Thank you for your thoughtful email.
I totally agree that women should be given leadership roles in the church, and I think Pope Francis is doing a good job of that. There is no reason why women should not be given roles in parish administration, diocesan oversight, and committee leadership at all levels, even at the Vatican. And I agree that if women had been more involved in the oversight and training of priests, there may have been less abuse.
What I challenge is the notion that women aren’t equal unless they are ordained or, as the secular world hold, able to obtain abortions or birth control.
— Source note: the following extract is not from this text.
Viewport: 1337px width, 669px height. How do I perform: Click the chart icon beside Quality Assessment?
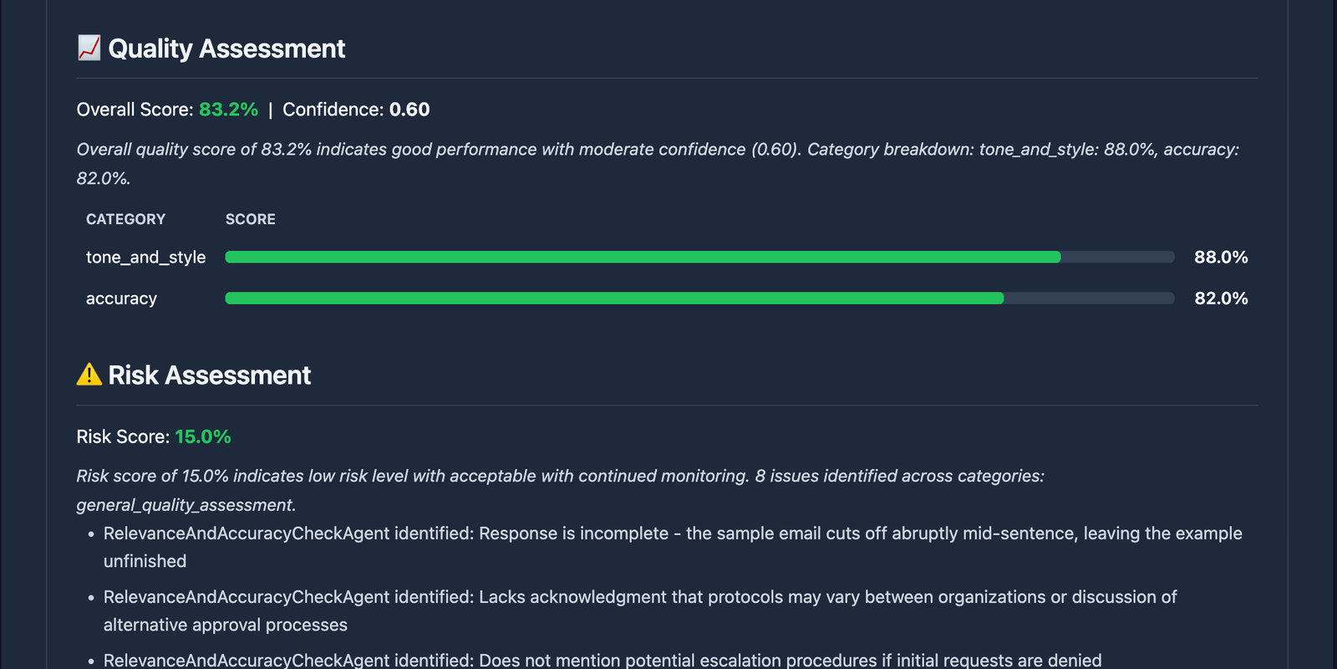89,49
A woman does not need to be a priest to be a leader in the Church. On the contrary, i contend that it has primarily been in The Church where women have truly found their powerful and authentic voices.
Cynthia,
The problem is that word “ordained”.
In the Church, it confers total power over the faithful. It’s the “keys to the Kingdom”. No matter how strong a woman is as a teacher or a leader, no matter how well she does her ministry, she is not (as you put it in your earlier comment) “only between her and Jesus”. Even the strongest nun, abbess, Mother Superior, Saint, is in fact subservient to her local {male) bishop, and then the Pope. They are referees between her and Jesus. Any of the strong women in Church history could have been (and sometimes were) silenced by the stroke of a pen of a (male, celibate) bishop.
I give you a lot of credit for advocating for more power for women in lesser roles (something that other bloggers oppose), but they would be subject to male authority, probably on several levels, ending with the (male) Pope, before it gets to Jesus, that is, if any of the male intermediaries ever bring it to Him.
Imagine if only non-Catholics got to decide who is a Catholic. In the Church, only men get to decide who is a woman.
I’d like to address both of these comments here.
First, thanks for reading and commenting.
Second, Jesus, as the founder and leader of the Church, was the FIRST one to recognize that women were not property of their fathers or their husbands, nor were they defined by them. Because of this, women consecrated themselves as virgins and left their fathers to create communities of single women. These women went on to create the first orphanages, hospitals, schools, and eventually aided in the creation of universities. Because they were free from being chattel of their fathers or husbands, and recognized as children of God in their own right, they were truly the first and finest examples of “feminism” and the feminine genius. Their contribution to the establishment of civilization, education, healthcare, and social services to the excluded and outcast is and has been immeasurable throughout history.
They were only able to do this because Jesus, and the imperfect but ever-striving Church, recognized women as having value in their own being, and not based upon their attachment to a man.
The most “liberated” women in the world are the nuns who started most of the social service organizations in the world today. They also were scientists, mathematicians, professors, and physicians in their own times.
Who needs to be a priest? Not these women. The only “man” they need is Jesus Christ.
Transgenderism seems more a symptom of emotional or psychological ill-health than anything. Let us hope it is more a fad that will decline of its own weight. We should certainly oppose the demonization of troubled persons we sometimes see. But touting a feminine “genius” as the reason rings a little hollow. The whole genius concept seems a bit manipulative. Of course women have attributes different from men – the ability to bear children and whatever else a distinct hormonal chemistry produces. But calling it “genius” while barring women from leadership in the church based on their “genius” status, itself based on late Bronze Age values when women were chattel and not allowed to speak outside the home let alone participate equally – that all seems like an honorific to cover second class status.